BI and analytics platforms have been tremendously effective at using structured data, such as that found in CRM applications. But in the big data era, the BI challenge has changed dramatically, in terms of both goals and execution, described as follows.

Volume: The volume of data has grown by orders of magnitude. A recent article from The International Data Corporation (IDC) stated that the size of the entire digital universe in 2005 was 130 billion gigabytes; in 2013, it was up to 40 trillion gigabytes.1 Today’s enterprise environments routinely contain petabytes of data.

Variety: The variety of data has evolved from the traditional structured datasets of ERP and CRM systems, to data gathered from user interactions on the Web (clickstreams, search queries, and social media) and mobile user activity, including location-based information.

Velocity: The velocity of data accumulation and change is accelerating, driven by an expanding universe of wired and wireless devices, including Web-enabled sensors and Web-based applications.

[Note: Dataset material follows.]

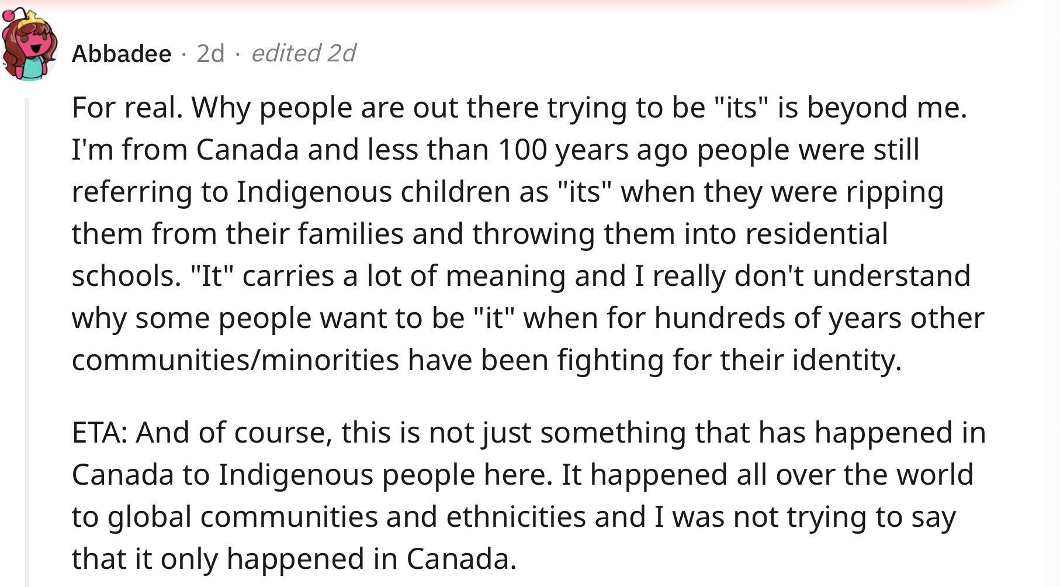Click the edited 2d label
Image resolution: width=1060 pixels, height=587 pixels.
303,53
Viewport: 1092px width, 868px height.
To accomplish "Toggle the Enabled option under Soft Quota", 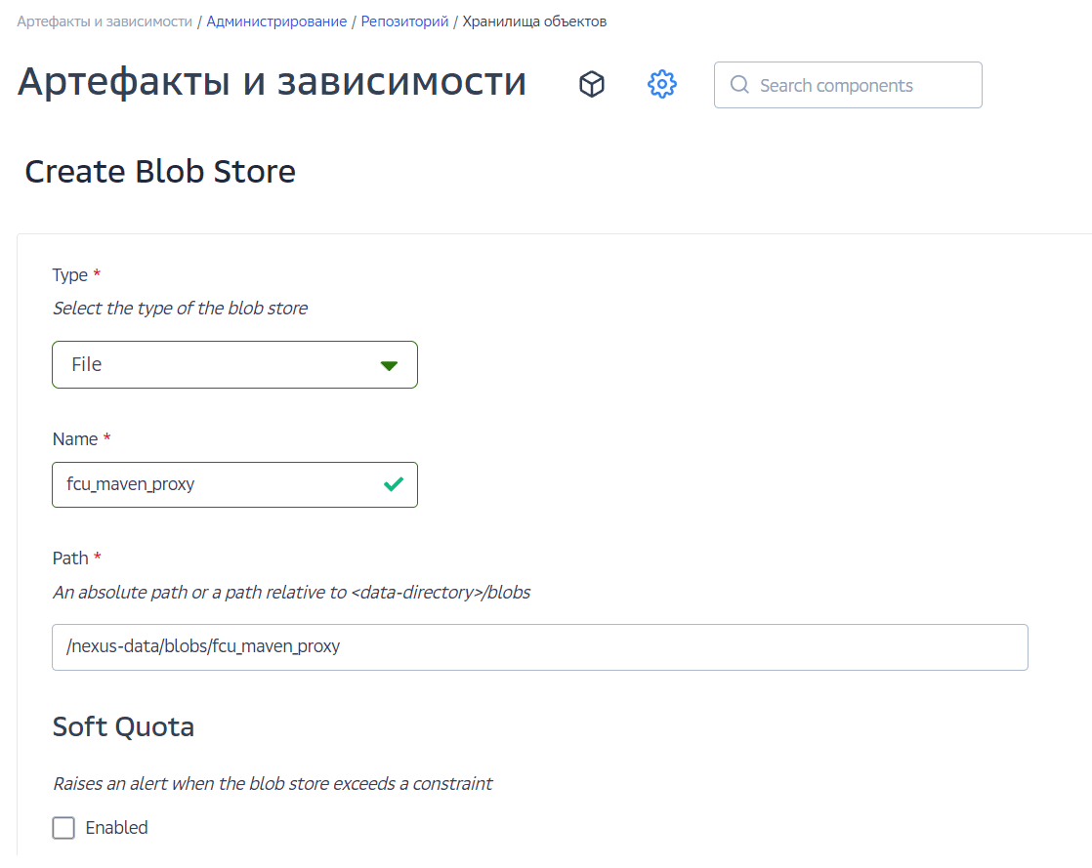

Veracity: Veracity refers to the fact that data must be able to be verified based on both accuracy and context before being used in predicting business value. For example, an innovative business may want to be able to analyze massive amounts of data in real time to quickly assess the value of a customer and the potential to provide additional offers to that customer. It is therefore necessary to identify the right amount and types of data that can be analyzed in real time to impact business outcomes.

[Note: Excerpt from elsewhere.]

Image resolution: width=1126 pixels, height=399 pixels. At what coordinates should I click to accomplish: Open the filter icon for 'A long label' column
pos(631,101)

This revolutionary shift places significant new demands on data storage and analytical software, and poses new challenges for BI and database professionals. It also creates powerful opportunities for discovering and implementing new strategies that generate competitive advantage. Realizing these opportunities requires two things: the technological capacity to gather and store big data, as well as new tools for turning data into insights and, ultimately, value.

3. Advent of Real Time EDW solutions

Unlike traditional data warehouses, massively parallel analytic databases are capable of quickly ingesting large amounts of mainly structured data with minimal data modeling required and can scale-out to accommodate multiple terabytes and sometimes petabytes of data. Most importantly for end-users, massively parallel analytic databases support near real-time results to complex SQL queries. Fundamental characteristics of a massively parallel analytic database include:

Massively parallel processing (MPP) capabilities. Massively parallel processing, or MPP, allows for ingesting, processing and querying of data on multiple machines simultaneously. The result is significantly faster performance than traditional data warehouses that run on a single, large box and are constrained by a single choke point for data ingest.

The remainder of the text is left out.